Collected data
=== Begin Enclosure ===
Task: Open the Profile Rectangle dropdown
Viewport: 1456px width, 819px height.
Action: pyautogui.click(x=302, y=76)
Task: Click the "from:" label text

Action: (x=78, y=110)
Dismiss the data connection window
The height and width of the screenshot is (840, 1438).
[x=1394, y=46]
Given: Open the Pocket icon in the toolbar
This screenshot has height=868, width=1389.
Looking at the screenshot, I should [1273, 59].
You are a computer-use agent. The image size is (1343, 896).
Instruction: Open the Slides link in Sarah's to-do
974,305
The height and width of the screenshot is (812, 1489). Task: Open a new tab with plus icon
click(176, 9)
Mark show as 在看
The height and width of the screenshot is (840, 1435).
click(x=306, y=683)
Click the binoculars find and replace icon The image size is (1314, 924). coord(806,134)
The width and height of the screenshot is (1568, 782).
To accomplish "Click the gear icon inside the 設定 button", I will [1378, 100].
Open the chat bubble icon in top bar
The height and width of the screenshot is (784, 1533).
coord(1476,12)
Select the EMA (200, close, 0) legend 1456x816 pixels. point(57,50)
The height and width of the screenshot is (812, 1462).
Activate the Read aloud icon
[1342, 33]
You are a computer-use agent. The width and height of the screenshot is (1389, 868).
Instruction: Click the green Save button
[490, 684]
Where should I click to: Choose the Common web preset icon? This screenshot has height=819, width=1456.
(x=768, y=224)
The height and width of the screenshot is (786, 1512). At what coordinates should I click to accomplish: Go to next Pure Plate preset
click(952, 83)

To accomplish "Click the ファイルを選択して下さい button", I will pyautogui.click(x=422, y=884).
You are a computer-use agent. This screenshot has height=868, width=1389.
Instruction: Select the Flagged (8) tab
=== End Enclosure ===
The task: Taking the records above, retype every line from the one with "You are a computer-use agent. The image" down to the one with "Mark show as 在看", exactly and with nothing else.

Answer box:
You are a computer-use agent. The image size is (1343, 896).
Instruction: Open the Slides link in Sarah's to-do
974,305
The height and width of the screenshot is (812, 1489). Task: Open a new tab with plus icon
click(176, 9)
Mark show as 在看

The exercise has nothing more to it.